The drop-in sales volumes was attributed to constraints of availability of input, continual deterioration of macro-economic fundamentals including the floating of the exchange rate from the previous 1:1 fixed rate and the introduction of a local currency.
“These in turn led to low production output, increased utility costs and depressed consumer disposable incomes,” according to the performance update issued by company secretary Mercy Ndoro.
“Foreign currency supply shortages persisted, negatively impacting ability to meet demand.
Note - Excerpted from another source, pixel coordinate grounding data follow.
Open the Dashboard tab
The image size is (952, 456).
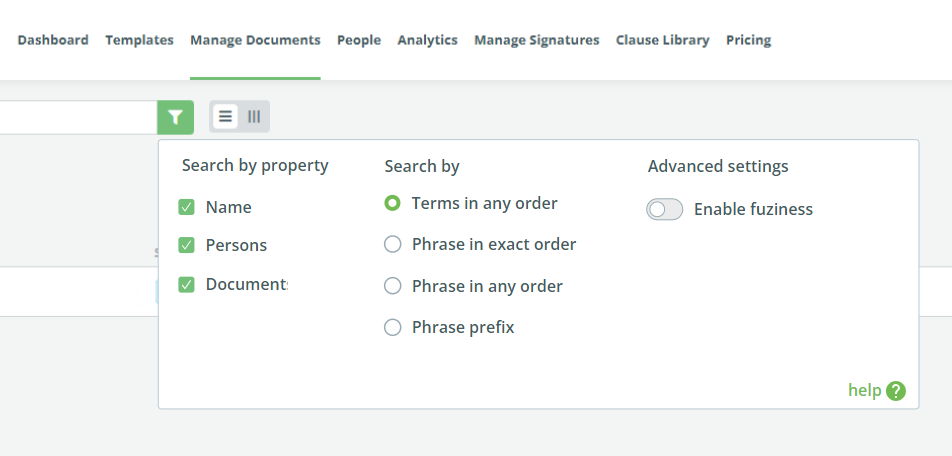pos(53,40)
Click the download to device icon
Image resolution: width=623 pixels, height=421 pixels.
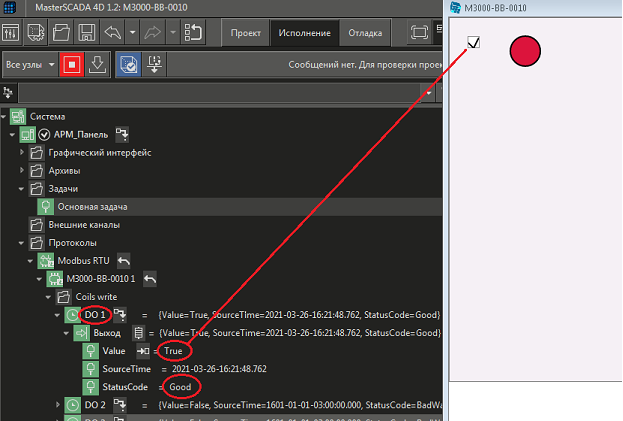tap(97, 64)
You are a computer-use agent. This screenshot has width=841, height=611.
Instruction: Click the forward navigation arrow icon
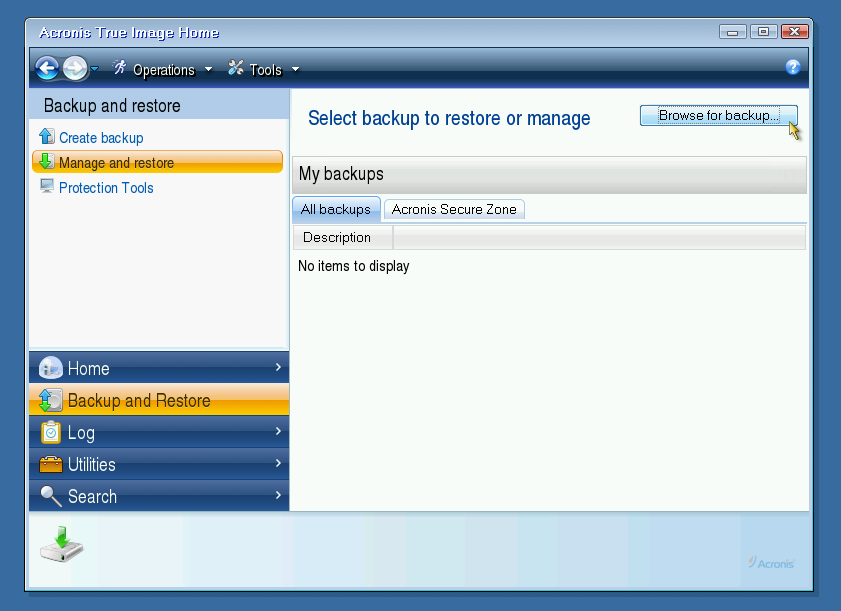[x=75, y=68]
Depreciation of the local currency resulted in increased costs of materials and other key inputs,” Ms Ndoro said.
“Production output and operating costs were adversely impacted by the worsening erratic supply of water and electricity.”
Ms Ndoro said aggregate demand was reduced due to the erosion of salaries and wages with month on month inflation during the quarter averaging 19 percent.
In the milk business, liquid milks declined by 22 percent for the quarter and 1 percent for the nine months to September 2019 caused by constrained supply of milk powders which were however mitigated by growth in raw milk intake.
Raw milk intake reportedly increased by 2 percent in the quarter and 14 percent to September 2019. Interestingly, cumulative growth was higher than the national growth of 9 percent.
Growth in raw milk intake was propelled by the group’s initiatives to “grow and sustain local milk production,” initiatives that lessened dairy farmers’ burden in accessing inputs, reports the Herald.
Foods category sales volumes were 58 percent below the 2018 quarter and 38 percent down on accumulative basis. This was attributable to “a shift in consumer spending patterns.”
Constrained supply of imported and local materials led to a decline in beverages’ volumes by 47 percent in the period under review and by 17 percent on a cumulative basis.
Cumulative volumes for all categories to September 2019 declined by 14 percent.
Going forward, the group aims to invest in inventories, pursue cost reduction and containment strategies as well as to improve in operational efficiencies to sustain margins. Inflation is anticipated to slow down while exchange rates stabilise.